The AMP: AIDS Memorial Pathway
The Capitol Hill neighborhood will soon be home to the new AIDS Memorial Pathway (AMP), commemorating survivors and those who died in the AIDS pandemic, which devastated many lives but also galvanized support for human life and dignity. Although the neighborhood was especially hard hit, it was a place of welcome and solace. The memorial pathway also seeks to bring attention to how AIDS disproportionately affects Black people and communities where people don’t have access to adequate healthcare or the ability to afford lifesaving medicine.
The project began with storytelling. Over a hundred stories were carefully and compassionately gathered. Each will be featured on the AMP’s website, with a special focus on stories from people of color, whose experiences and perspectives during the AIDS pandemic were historically overlooked. These stories served as the inspiration for the AMP’s four permanent artworks: andimgonnamisseverybody by Christopher Paul Jordan, We’re Already Here by Civilization, Ribbon of Light by Horatio Hung-Yan Law, and In This Way We Loved One Another by Storme Webber. The pathway will connect the four art pieces.
The heart of the AMP and the central artwork, andimgonnamisseverybody, will be sited in a new public plaza above the Capitol Hill Light Rail Station. The sculpture is shaped in an X, representing the + of a positive diagnosis turned on its side to show the common ground between HIV positive and HIV negative people. The X is composed of speakers, symbolizing the nightclubs that were important gathering spaces for LGBTQ+ community. The artwork faces the north end of Cal Anderson Park, named in honor of the late Senator Cal Anderson, Washington’s first openly gay legislator, who died of AIDS in 1995.
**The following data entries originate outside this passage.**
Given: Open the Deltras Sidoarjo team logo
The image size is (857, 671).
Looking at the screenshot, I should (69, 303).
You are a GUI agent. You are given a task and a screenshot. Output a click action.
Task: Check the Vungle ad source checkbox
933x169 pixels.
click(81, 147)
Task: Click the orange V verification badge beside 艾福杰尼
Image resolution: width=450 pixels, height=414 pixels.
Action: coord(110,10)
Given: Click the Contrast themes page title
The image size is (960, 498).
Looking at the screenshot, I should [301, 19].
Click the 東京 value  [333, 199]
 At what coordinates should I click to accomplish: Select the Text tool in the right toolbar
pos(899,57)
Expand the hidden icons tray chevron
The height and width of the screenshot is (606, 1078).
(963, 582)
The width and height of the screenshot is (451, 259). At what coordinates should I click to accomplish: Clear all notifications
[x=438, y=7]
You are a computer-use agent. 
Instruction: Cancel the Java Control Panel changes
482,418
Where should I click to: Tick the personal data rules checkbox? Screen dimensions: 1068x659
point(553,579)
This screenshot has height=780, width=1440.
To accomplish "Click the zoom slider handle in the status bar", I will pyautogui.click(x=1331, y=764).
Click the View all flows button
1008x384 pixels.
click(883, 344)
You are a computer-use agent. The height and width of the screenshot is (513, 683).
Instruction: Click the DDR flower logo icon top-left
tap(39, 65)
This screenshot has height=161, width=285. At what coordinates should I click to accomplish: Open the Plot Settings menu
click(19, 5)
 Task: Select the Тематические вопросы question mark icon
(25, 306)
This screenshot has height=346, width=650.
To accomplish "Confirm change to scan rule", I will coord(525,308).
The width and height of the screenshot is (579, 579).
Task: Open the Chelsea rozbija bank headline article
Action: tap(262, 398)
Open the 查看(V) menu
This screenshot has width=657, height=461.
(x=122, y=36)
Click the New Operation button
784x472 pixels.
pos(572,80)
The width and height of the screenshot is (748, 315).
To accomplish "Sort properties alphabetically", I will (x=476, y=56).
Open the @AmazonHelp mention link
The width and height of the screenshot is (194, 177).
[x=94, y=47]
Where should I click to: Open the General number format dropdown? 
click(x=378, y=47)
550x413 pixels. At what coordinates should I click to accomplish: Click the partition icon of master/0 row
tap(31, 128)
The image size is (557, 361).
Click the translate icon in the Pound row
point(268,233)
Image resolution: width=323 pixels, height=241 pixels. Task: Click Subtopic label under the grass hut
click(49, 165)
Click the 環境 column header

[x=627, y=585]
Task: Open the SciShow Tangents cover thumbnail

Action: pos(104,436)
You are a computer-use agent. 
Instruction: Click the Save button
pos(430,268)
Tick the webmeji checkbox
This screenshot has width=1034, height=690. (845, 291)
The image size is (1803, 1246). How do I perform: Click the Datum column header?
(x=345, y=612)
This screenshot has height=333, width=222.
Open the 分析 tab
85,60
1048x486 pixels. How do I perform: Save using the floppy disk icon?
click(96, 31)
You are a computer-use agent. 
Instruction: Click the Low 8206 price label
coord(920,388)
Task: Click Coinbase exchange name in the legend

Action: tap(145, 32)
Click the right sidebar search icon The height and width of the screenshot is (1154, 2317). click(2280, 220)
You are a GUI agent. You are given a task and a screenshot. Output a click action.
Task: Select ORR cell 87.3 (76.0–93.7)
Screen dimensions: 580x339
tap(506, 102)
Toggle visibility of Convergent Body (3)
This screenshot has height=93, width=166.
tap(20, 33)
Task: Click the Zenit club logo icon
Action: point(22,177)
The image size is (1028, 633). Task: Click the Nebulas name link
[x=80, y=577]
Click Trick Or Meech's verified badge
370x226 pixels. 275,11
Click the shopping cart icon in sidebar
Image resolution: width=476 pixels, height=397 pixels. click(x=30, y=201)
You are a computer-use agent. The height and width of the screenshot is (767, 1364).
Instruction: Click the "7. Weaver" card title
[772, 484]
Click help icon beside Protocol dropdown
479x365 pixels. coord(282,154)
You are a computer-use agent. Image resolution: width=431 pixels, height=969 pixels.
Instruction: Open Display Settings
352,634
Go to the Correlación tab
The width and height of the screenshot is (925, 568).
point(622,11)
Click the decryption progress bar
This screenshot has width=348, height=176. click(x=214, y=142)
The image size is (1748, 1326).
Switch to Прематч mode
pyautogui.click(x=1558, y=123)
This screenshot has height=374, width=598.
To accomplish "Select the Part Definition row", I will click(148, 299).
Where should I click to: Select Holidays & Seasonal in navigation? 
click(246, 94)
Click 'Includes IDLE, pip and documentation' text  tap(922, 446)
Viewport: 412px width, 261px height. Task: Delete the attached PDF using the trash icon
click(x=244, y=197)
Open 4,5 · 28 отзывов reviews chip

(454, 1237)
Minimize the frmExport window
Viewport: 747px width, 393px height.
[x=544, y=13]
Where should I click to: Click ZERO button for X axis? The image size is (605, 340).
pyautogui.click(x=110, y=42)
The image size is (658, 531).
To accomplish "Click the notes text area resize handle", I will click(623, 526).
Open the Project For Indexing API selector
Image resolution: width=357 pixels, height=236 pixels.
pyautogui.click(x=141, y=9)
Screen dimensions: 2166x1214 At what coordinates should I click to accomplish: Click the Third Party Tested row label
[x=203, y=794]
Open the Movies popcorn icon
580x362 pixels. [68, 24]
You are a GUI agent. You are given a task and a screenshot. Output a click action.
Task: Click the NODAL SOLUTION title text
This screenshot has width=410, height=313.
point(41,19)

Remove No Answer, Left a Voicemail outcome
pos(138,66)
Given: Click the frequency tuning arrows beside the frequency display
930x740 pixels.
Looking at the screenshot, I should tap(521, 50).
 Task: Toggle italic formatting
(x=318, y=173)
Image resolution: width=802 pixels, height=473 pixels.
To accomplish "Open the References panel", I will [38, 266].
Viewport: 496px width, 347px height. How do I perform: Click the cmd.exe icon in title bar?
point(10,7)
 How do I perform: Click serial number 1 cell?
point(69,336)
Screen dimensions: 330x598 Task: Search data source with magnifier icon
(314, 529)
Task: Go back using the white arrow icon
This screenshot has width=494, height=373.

Across the plaza and connecting into Cal Anderson Park will be the artwork We’re Already Here by Civilization, which will be composed of sculptural protest signs featuring messages of activism used during the many years of protests during the AIDS pandemic. In Cal Anderson Park, Ribbon of Light by Horatio Hung-Yan Law will connect the storytelling component of the pathway with three luminous artworks that invite people to pause and reflect. On the other side of the plaza, walls of the nearby Station House Building will feature In This Way We Loved One Another by Storme Webber.
The pathway aims to both create a physical place for people to remember loved ones who died from AIDS, and demonstrate the common ground and hope we all share in ending the stigma around HIV and AIDS.